Look through the data below and count each line where the word "section" appears. Reply with the count alone.

================================

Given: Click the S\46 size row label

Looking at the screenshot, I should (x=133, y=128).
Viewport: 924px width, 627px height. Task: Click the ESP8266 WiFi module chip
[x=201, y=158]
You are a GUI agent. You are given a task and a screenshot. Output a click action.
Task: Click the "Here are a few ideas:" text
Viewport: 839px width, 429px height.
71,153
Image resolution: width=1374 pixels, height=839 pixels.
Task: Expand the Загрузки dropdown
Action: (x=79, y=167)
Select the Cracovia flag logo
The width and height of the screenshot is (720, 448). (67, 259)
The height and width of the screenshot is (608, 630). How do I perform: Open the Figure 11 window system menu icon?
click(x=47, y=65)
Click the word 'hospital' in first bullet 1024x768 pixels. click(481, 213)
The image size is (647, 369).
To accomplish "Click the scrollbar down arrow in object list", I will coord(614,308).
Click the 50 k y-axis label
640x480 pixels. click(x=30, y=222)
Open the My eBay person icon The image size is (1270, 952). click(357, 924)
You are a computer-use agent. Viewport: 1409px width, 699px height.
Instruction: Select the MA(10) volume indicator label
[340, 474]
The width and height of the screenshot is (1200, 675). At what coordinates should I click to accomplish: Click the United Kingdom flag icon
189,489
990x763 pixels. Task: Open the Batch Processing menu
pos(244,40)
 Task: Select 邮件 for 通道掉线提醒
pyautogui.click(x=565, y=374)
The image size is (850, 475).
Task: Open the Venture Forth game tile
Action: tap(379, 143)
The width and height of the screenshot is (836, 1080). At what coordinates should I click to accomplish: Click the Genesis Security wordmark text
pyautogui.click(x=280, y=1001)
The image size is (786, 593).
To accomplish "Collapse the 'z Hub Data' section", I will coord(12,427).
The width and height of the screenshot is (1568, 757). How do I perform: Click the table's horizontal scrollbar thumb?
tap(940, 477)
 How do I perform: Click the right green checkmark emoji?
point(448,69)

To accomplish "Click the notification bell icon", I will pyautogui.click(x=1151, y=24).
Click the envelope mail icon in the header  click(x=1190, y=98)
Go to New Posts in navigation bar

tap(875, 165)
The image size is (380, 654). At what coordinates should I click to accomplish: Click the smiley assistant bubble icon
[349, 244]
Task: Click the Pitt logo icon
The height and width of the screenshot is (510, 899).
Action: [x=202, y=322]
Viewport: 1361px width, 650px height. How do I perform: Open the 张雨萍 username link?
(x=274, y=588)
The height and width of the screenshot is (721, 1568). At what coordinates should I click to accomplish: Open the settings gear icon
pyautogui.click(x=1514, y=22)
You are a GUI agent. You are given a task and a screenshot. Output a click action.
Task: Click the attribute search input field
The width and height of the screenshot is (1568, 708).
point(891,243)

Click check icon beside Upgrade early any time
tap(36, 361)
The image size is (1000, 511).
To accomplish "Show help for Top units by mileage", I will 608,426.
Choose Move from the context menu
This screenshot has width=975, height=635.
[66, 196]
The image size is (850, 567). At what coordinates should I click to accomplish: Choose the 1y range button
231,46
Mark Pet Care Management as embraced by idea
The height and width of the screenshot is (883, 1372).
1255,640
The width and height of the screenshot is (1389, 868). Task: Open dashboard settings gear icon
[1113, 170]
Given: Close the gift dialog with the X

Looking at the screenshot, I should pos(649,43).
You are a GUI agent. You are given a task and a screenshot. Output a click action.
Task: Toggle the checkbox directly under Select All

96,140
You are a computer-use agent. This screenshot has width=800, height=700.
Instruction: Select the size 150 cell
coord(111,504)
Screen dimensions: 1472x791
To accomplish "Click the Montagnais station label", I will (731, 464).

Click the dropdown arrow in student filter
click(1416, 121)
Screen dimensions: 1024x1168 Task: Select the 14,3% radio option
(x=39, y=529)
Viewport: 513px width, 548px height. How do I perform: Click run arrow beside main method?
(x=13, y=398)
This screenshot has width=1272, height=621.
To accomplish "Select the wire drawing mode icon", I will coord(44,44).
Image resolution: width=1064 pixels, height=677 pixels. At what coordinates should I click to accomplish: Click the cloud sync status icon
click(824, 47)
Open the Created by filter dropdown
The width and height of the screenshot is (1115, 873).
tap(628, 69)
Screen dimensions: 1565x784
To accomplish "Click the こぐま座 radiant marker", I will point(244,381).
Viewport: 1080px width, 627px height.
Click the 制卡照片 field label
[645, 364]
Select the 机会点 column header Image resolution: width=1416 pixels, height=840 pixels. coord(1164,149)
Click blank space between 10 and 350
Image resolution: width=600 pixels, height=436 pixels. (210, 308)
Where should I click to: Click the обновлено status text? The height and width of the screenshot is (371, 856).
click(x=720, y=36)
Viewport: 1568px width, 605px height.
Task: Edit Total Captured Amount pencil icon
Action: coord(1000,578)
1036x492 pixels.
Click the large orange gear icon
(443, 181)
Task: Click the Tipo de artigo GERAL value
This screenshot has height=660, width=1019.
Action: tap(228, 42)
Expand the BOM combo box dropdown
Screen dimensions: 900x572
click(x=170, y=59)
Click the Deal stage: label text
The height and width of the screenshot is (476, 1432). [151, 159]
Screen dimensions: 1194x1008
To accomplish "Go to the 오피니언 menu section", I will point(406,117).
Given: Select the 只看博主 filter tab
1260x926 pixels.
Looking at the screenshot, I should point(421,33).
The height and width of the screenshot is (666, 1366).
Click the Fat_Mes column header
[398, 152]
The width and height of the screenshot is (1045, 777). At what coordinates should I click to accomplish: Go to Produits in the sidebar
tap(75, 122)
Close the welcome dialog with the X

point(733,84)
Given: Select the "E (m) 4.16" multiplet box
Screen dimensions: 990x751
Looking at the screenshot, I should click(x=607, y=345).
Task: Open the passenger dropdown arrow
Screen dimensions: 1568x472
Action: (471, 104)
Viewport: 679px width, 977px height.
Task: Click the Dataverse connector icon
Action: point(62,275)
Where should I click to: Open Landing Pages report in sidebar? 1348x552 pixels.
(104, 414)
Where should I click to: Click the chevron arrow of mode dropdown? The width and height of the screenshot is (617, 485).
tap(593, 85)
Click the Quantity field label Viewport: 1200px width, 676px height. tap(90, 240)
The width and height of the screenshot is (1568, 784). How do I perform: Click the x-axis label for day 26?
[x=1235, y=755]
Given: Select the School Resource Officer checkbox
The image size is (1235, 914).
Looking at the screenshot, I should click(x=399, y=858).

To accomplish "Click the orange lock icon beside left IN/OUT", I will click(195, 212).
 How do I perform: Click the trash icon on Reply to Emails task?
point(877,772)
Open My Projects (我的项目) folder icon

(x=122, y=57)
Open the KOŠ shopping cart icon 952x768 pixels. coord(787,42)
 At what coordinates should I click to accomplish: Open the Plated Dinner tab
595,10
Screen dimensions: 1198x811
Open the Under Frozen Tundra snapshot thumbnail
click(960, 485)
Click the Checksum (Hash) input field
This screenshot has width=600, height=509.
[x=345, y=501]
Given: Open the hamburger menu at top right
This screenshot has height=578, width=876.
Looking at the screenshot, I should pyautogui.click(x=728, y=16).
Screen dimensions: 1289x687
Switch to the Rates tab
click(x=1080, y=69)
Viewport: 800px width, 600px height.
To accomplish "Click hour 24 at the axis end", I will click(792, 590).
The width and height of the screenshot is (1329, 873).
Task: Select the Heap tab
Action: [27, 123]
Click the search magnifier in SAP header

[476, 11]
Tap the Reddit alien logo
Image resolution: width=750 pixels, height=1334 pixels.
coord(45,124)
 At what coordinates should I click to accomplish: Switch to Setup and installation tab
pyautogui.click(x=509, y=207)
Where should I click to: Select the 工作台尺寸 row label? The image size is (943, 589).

================================

Output: 2